UUID 已经是唯一的,因此对它们进行 MD5 是没有意义的。
关于安全问题,一般来说,如果攻击者可以预测您将要生成的下一个唯一 ID 是什么,那么您可能会受到攻击。 如果已知您从 UUID 生成唯一 ID,则潜在的下一个唯一 ID 集会小得多,从而为暴力攻击提供了更好的机会。
如果攻击者可以从您那里获取大量唯一 ID,并通过这种方式猜测您生成 UUID 的方案,则尤其如此。
UUIDs are already unique, so there is no point in MD5'ing them anyway.
Regarding the security question, in general you can be attacked if the attacker can predict what the next unique ID will be you are about to generate. If it is known that you generate your unique IDs from UUIDs, the set of potential next unique IDs is much smaller, giving a better chance for a brute force attack.

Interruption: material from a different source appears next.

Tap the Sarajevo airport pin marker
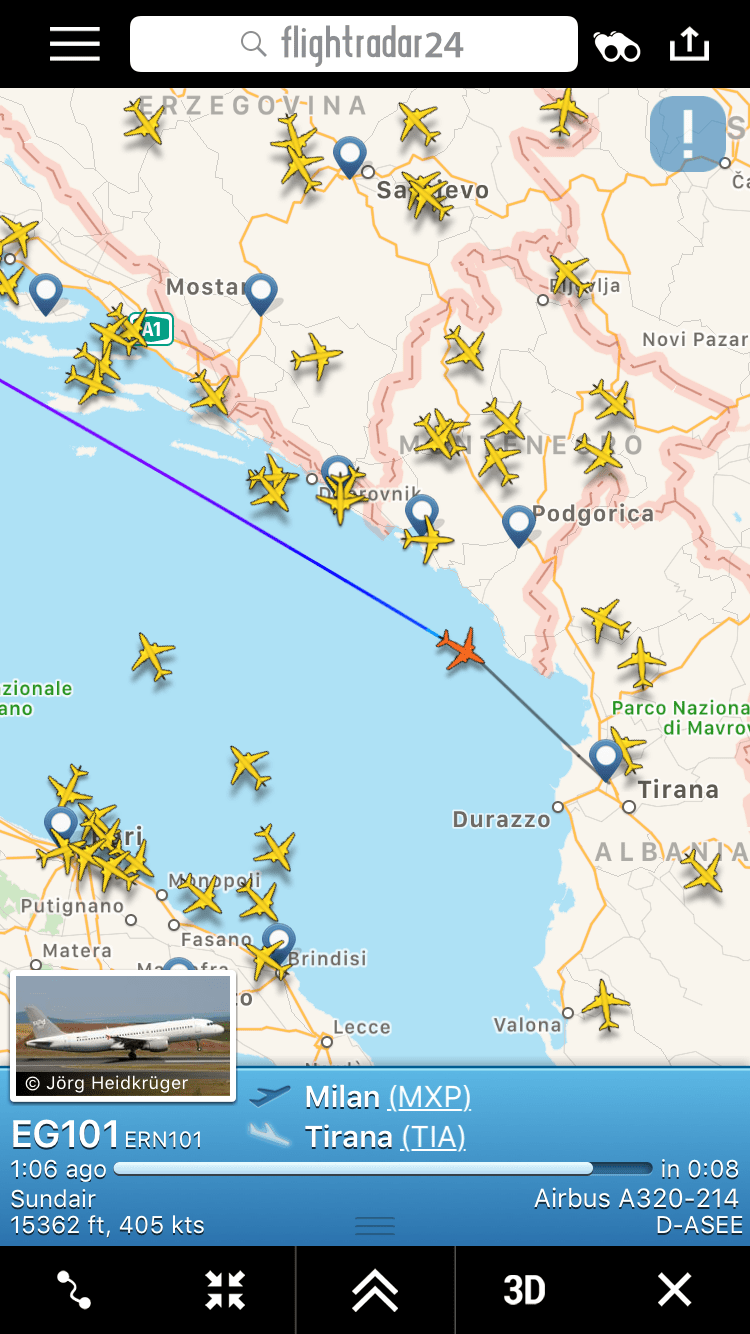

This is especially true if the attacker can get a whole bunch of unique IDs from you, and that way guess your scheme of generating UUIDs.
版本 3 的 UUID 已经经过 MD5 处理,因此没有意义再做一次。 但是,我不确定 PHP 使用哪个 UUID 版本。
Version 3 of UUIDs are already MD5'd, so there's no point in doing it again. However, I'm not sure what UUID version PHP uses.
顺便说一句,MD5 实际上已过时,从 2010 年起不再用于任何值得保护的内容 - PHI、PII 或 PCI。 美联储已经强制执行了这一规定,任何不合规的实体都将支付大量的罚款。
As an aside, MD5 is actually obsolete and is not to be used in anything worth protecting - PHI, PII or PCI - from 2010 onwards. The US Feds have ennforced this and any entity non-compliant would be paying lots of $$$ in penalty.